AIM: Could you quote each line of text in the data below word for word, leaving the pictures out?

Data for locating displayed items
::::::::::

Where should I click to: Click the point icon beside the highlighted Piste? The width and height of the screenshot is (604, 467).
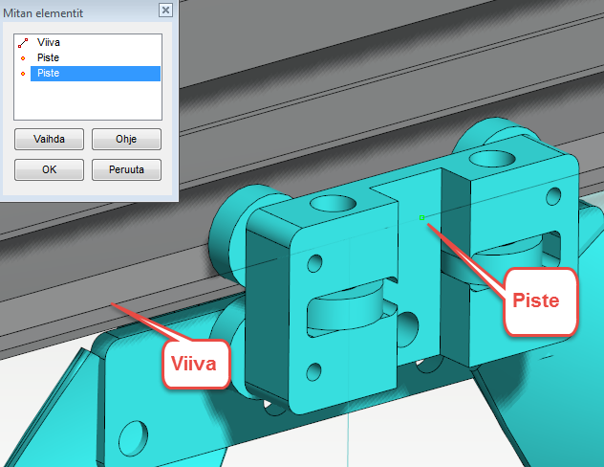pos(23,74)
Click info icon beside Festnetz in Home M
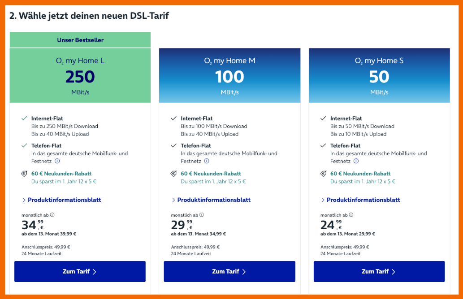The image size is (463, 299). pos(207,161)
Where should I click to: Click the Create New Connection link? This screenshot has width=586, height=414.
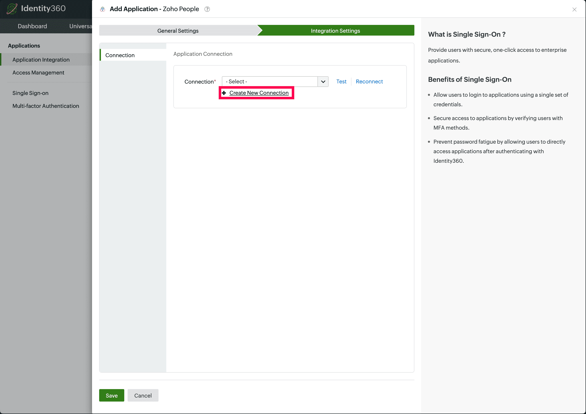point(259,93)
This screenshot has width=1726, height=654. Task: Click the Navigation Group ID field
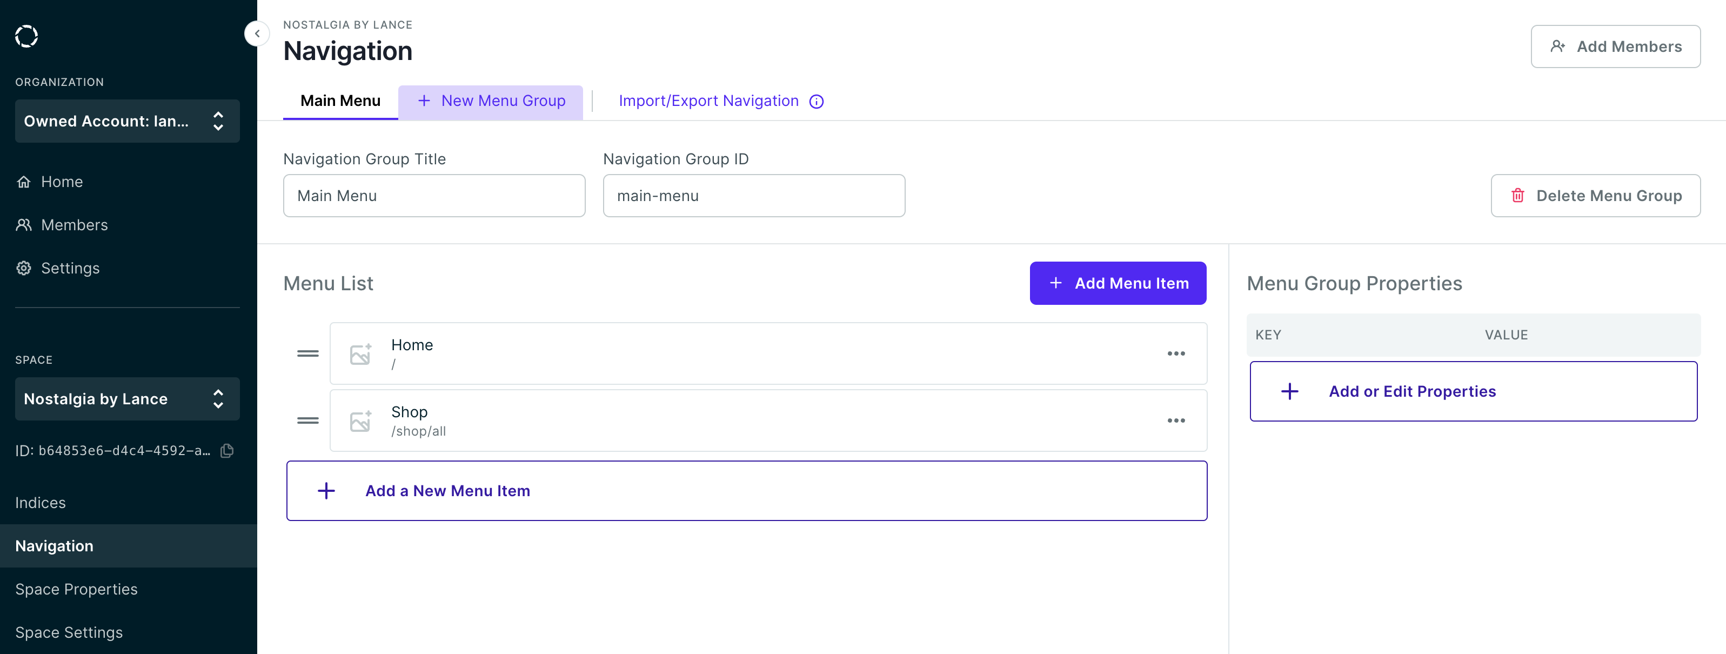coord(754,196)
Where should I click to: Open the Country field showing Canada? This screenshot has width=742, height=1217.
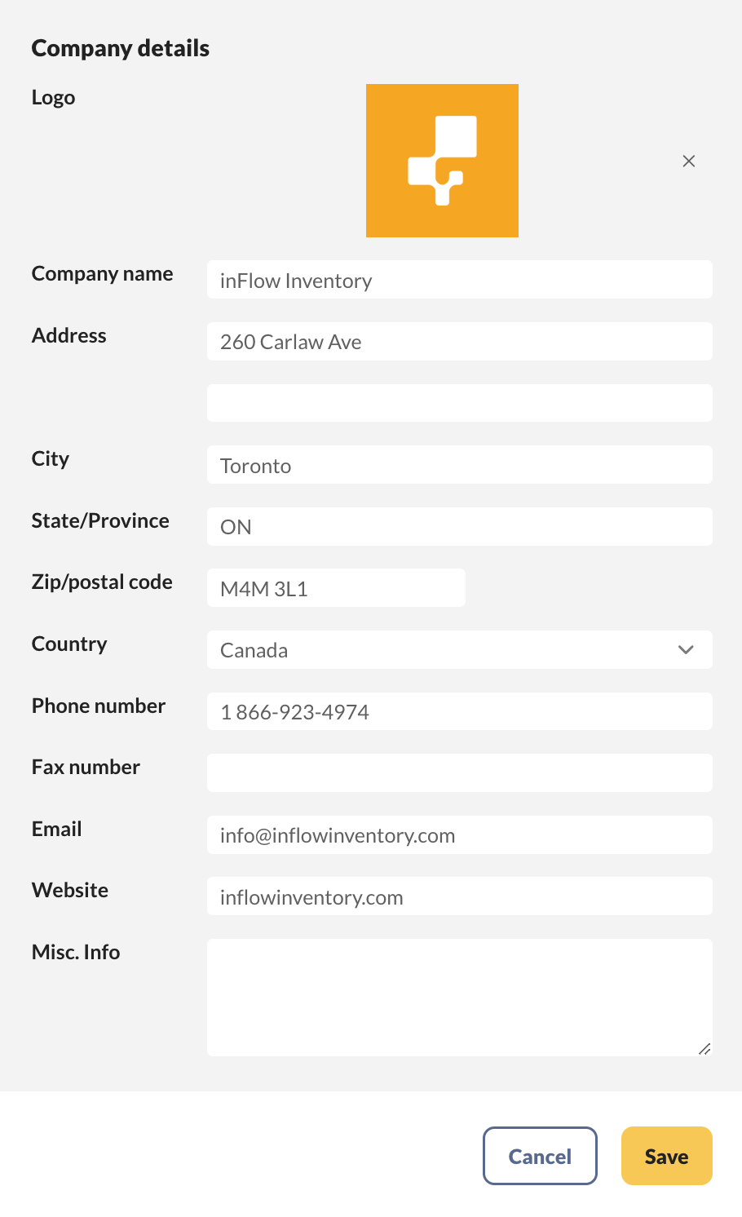pos(440,650)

::::::::::

THE ANSWER:
Where should I click to: Click the point icon beside the highlighted Piste? The width and height of the screenshot is (604, 467).
pos(23,74)
Click info icon beside Festnetz in Home M
The image size is (463, 299). pos(207,161)
Where should I click to: Click the Create New Connection link? This screenshot has width=586, height=414.
point(259,93)
This screenshot has width=1726, height=654. Task: Click the Navigation Group ID field
coord(754,196)
Where should I click to: Open the Country field showing Canada? This screenshot has width=742, height=1217.
pos(440,650)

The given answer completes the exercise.